Le directeur technique reconnaît toutefois les limites de ce type d’évaluation en période d’essais.

"C’est difficile d’être affirmatif, car les programmes de roulage, les niveaux de carburant et les modes moteur sont très différents d’une équipe à l’autre. C’est notre analyse actuelle, mais elle peut être fausse, honnêtement. Nous ne passons pas trop de temps là-dessus, nous essayons surtout de nous concentrer sur l’amélioration de notre propre performance."

Taux de compression et jeux politiques

Ces déclarations s’inscrivent dans un contexte particulièrement sensible, alors qu’une réunion potentiellement décisive de la Commission F1 doit se tenir mercredi prochain à Bahreïn, avec en toile de fond le débat sur les procédures de mesure du taux de compression.

Red Bull serait désormais alignée avec Audi, Ferrari et Honda pour demander une modification des règles, ce qui aurait des conséquences directes pour Mercedes et ses équipes clientes.

Waché assure toutefois que Red Bull suit simplement la position de la FIA.

"Nous suivons simplement ce que dit la FIA. Nous votons en tant que motoriste sur ce que nous estimons être juste pour le système."

Des faiblesses identifiées sur la RB22

Interrogé sur son propre travail durant l’hiver, le perfectionniste Pierre Waché n’a pas dérogé à sa réputation.

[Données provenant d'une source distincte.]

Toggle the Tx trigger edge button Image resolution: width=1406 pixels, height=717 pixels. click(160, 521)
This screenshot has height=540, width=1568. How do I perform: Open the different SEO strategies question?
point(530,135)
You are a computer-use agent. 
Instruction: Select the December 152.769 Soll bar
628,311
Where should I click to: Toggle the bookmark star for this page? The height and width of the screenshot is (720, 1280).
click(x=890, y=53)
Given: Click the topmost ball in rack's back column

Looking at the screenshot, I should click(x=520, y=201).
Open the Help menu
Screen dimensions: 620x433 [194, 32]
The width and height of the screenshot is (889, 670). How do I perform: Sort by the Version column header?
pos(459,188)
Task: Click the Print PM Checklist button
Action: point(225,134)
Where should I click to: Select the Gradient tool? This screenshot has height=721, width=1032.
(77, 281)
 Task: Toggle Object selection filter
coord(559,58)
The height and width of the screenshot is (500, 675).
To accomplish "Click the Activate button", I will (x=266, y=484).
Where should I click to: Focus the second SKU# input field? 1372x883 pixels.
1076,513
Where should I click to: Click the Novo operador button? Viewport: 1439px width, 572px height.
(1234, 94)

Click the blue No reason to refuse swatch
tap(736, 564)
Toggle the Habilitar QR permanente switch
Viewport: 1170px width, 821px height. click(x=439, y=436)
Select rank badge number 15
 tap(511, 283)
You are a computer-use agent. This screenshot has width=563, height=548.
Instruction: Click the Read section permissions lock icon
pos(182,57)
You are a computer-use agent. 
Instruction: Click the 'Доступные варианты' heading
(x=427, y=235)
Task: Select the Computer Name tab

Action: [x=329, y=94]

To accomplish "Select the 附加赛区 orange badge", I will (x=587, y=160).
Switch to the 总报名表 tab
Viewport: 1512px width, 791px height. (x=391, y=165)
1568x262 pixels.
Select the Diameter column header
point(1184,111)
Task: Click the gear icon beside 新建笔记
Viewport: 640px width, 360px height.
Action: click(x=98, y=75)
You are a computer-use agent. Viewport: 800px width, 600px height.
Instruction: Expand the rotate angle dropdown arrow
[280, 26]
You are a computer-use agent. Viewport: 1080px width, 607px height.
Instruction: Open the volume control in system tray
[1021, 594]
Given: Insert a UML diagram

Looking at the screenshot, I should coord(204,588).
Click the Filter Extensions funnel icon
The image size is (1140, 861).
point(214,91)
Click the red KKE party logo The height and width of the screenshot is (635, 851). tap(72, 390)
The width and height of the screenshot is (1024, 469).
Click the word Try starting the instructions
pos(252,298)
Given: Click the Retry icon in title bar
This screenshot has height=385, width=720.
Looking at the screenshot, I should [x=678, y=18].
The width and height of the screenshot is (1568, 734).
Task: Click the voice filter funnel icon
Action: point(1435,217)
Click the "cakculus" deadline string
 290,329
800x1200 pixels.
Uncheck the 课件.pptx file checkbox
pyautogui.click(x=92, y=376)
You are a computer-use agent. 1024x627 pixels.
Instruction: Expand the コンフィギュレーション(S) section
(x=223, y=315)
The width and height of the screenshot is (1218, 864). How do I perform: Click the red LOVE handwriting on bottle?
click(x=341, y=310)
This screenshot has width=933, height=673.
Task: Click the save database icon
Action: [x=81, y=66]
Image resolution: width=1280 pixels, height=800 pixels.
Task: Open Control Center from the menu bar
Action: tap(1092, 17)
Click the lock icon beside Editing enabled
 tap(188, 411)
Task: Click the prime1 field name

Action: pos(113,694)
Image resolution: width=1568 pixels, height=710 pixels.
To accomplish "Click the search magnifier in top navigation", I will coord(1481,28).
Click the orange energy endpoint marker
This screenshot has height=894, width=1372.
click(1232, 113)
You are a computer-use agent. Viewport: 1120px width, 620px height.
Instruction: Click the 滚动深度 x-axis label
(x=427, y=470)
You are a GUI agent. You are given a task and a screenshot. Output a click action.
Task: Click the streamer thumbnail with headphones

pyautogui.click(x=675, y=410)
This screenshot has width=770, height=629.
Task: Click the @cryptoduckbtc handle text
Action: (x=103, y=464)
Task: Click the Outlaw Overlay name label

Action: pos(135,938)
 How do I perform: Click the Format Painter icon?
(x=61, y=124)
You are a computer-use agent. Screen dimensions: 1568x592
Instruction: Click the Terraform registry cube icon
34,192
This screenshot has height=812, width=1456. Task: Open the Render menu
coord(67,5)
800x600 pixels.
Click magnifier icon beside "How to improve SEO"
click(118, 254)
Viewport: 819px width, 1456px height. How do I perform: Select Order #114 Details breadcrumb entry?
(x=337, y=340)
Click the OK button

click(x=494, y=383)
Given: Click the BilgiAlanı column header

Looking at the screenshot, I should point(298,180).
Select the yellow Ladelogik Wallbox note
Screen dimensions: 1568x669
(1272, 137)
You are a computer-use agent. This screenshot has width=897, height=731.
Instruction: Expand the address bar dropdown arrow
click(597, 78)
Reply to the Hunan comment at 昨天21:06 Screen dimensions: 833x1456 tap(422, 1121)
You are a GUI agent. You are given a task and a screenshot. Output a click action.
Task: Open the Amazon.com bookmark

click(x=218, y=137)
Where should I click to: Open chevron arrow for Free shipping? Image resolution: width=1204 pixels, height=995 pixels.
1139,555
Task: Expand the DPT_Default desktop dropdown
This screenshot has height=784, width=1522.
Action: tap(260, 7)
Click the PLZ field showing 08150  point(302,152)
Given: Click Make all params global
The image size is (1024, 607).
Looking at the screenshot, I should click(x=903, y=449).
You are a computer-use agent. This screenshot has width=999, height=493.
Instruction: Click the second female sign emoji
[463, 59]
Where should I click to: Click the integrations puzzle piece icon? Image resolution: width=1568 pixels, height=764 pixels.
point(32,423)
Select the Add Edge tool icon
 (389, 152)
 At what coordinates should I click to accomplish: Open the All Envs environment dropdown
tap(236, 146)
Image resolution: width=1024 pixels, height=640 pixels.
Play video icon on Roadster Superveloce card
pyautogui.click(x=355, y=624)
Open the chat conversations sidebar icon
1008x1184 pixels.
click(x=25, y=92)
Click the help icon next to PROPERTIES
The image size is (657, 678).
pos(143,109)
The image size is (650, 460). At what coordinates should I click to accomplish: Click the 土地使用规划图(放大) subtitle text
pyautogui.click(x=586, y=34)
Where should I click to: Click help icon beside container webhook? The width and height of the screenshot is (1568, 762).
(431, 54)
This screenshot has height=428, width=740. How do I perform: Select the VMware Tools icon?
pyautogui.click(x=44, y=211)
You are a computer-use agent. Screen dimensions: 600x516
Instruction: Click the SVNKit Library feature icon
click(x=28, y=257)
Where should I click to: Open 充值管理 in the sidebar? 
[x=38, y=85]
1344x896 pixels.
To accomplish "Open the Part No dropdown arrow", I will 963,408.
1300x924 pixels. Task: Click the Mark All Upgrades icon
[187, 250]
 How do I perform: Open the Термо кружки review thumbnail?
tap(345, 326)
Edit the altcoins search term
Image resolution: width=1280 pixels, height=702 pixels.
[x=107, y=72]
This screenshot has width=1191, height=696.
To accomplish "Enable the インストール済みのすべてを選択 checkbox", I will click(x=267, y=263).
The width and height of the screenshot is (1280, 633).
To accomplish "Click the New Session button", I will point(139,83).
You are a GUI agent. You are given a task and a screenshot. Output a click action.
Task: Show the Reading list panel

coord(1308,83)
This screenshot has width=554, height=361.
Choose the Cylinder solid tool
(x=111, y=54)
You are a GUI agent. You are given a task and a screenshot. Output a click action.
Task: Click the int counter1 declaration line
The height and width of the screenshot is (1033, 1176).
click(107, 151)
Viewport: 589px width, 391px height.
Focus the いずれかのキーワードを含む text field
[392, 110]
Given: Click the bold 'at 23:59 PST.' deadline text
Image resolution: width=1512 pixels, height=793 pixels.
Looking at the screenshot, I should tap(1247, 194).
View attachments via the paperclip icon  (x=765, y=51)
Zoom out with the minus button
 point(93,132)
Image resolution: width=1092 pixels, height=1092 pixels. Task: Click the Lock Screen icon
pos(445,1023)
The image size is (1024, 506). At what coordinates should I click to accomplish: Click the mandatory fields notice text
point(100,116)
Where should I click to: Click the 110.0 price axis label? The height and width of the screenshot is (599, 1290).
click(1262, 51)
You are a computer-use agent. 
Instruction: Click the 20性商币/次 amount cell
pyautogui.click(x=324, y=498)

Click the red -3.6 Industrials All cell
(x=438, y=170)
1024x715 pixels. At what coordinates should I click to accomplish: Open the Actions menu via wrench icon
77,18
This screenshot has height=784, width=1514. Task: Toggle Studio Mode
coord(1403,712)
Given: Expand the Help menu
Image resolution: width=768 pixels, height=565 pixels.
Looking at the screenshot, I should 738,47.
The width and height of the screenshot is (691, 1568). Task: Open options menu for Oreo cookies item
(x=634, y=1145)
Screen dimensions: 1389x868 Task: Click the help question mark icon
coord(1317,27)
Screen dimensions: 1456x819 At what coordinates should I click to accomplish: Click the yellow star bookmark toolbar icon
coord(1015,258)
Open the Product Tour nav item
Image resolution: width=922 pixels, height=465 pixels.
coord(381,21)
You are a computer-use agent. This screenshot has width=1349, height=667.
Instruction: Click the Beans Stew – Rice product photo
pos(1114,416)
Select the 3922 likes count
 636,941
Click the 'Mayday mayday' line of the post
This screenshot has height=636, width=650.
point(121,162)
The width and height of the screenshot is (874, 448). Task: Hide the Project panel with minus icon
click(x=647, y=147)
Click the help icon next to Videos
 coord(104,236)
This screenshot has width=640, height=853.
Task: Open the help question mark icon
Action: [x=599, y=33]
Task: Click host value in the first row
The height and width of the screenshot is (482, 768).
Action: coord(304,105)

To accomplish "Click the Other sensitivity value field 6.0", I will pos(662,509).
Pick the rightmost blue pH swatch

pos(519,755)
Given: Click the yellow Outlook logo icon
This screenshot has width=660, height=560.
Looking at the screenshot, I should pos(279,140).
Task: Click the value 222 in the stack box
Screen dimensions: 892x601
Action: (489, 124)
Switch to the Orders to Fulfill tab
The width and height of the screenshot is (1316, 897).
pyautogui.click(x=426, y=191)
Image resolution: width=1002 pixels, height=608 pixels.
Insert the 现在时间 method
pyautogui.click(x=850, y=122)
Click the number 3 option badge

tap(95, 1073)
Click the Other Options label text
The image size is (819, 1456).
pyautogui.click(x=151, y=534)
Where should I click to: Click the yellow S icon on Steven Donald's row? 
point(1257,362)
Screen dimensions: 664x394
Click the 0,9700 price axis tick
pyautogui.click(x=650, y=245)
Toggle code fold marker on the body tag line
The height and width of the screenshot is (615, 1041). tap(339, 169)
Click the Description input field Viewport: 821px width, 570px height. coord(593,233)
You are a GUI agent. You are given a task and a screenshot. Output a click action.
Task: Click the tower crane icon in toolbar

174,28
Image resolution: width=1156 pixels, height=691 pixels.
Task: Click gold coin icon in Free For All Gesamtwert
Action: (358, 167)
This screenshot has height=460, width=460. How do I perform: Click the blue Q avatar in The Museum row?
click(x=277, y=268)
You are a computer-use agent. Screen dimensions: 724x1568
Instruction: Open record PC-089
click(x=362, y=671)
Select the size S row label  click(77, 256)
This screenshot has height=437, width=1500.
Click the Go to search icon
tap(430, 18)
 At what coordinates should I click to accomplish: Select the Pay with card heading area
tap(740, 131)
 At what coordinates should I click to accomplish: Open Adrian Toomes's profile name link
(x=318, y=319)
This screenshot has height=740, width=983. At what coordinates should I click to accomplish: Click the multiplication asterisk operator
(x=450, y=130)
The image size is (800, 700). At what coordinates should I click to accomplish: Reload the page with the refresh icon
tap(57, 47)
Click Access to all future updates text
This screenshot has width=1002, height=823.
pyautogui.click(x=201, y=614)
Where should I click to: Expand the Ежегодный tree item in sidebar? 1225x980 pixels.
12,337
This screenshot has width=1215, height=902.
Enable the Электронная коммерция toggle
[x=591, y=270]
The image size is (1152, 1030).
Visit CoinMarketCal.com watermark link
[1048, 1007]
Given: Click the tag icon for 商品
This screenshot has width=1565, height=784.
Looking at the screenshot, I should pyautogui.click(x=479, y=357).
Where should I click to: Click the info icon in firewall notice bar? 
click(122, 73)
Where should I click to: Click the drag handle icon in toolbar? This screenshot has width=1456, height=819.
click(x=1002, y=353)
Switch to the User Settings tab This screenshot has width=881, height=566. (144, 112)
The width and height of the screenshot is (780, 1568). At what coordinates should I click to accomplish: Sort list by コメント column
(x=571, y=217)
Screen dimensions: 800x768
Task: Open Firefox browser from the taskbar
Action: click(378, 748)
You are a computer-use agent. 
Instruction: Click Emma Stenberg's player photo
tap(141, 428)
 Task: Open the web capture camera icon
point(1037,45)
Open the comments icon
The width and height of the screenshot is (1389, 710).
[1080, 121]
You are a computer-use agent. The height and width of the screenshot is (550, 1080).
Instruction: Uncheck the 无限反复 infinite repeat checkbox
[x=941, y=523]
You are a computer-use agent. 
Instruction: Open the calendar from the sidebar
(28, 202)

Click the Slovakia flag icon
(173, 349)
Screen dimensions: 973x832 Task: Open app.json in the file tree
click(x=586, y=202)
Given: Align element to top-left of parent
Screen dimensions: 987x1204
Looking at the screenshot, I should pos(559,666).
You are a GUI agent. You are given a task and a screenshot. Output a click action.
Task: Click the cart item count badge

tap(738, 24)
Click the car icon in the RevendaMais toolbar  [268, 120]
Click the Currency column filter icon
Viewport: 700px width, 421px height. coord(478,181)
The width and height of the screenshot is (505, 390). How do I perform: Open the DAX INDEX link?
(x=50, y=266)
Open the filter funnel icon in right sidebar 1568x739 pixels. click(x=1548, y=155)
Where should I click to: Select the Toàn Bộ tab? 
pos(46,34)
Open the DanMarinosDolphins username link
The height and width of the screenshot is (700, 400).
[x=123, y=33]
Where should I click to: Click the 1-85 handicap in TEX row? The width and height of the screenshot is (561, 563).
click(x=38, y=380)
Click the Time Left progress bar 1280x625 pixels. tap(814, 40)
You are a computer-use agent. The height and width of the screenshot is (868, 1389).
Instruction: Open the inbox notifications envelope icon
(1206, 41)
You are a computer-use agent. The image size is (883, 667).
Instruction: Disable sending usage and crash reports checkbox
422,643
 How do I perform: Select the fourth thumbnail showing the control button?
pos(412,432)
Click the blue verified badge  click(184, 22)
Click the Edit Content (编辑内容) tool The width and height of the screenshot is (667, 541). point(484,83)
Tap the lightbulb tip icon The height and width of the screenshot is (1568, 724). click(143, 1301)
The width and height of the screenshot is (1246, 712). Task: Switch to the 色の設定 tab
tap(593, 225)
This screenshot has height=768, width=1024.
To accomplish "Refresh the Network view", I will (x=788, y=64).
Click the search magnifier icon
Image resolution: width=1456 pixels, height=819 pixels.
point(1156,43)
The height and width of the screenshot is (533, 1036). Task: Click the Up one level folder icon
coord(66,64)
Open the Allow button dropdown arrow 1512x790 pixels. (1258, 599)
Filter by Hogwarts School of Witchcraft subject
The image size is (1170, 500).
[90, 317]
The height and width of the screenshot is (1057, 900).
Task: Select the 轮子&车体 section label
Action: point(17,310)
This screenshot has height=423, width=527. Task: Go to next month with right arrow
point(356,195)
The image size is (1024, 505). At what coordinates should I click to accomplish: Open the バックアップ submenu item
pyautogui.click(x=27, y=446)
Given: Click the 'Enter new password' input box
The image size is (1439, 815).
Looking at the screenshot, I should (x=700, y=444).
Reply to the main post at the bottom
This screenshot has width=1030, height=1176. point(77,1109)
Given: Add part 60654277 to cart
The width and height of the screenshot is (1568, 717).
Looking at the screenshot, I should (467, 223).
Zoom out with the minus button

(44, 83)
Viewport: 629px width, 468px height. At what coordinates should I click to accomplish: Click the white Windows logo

"Je ne suis jamais satisfait de mon propre travail ! Évidemment, nous avons encore des améliorations à apporter et des défis à relever avec ce type de règlement. Avec un niveau d’adhérence assez faible et un appui aérodynamique très réduit, la gestion de la motricité en sortie de virages lents est extrêmement compliquée, et cela pourrait être l’une des clés."

Selon lui, Red Bull souffre particulièrement dans certains domaines face à ses rivaux directs.

"Il est difficile d’être précis, mais clairement, en motricité à basse vitesse, ils ont l’air très forts. Certaines vitesses de pointe chez Ferrari et Mercedes sont également intéressantes, surtout avec peu de carburant."

L’analyse repose aussi sur les retours des pilotes Max Verstappen et Isack Hadjar.

"Nous voyons clairement certaines faiblesses sur notre voiture, et cela correspond aux retours que nous avons de Max et d’Isack, en fonction des zones où nous perdons du temps par rapport aux autres. La motricité et les virages à vitesse moyenne n’étaient déjà pas notre point fort l’an dernier, et ils sont meilleurs que nous dans ces domaines."

Le défi du poids et le déploiement d’énergie

Red Bull doit également composer avec la nouvelle limite de poids 2026, abaissée de 30 kg.

"Nous allons devoir trouver du poids sur la voiture," admet Waché, sans révéler bien entendu combien de kilos il y a en trop sur la RB22.

"Mais la philosophie reste toujours la même : essayer d’être plus rapide. Ce n’est pas idéal d’être au-dessus de la limite, mais c’est une meilleure situation qu’en 2022."

Cette année-là, Red Bull accusait un surpoids de 15 kg en essais hivernaux. Et l’équipe n’est pas seule dans ce cas pour 2026, Williams ayant déjà reconnu être au-dessus de la limite réglementaire.

Enfin, si beaucoup de concurrents estiment que le déploiement d’énergie reste l’un des points forts de Red Bull, Waché nuance cette perception.

"C’est difficile à dire. Le premier jour, nous étions plutôt proches de ce que nous voulions faire. Puis on a vu les autres évoluer dans la même direction, et aujourd’hui, je dirais même qu’ils sont un peu meilleurs que nous sur ce point."

"Peut-être que nos équipes à l’usine et en simulation ont trouvé plus vite une solution rapide, mais pas optimale. Les autres ont mis un peu plus de temps à y parvenir, mais à l’heure actuelle, je ne dirais plus que nous avons un avantage."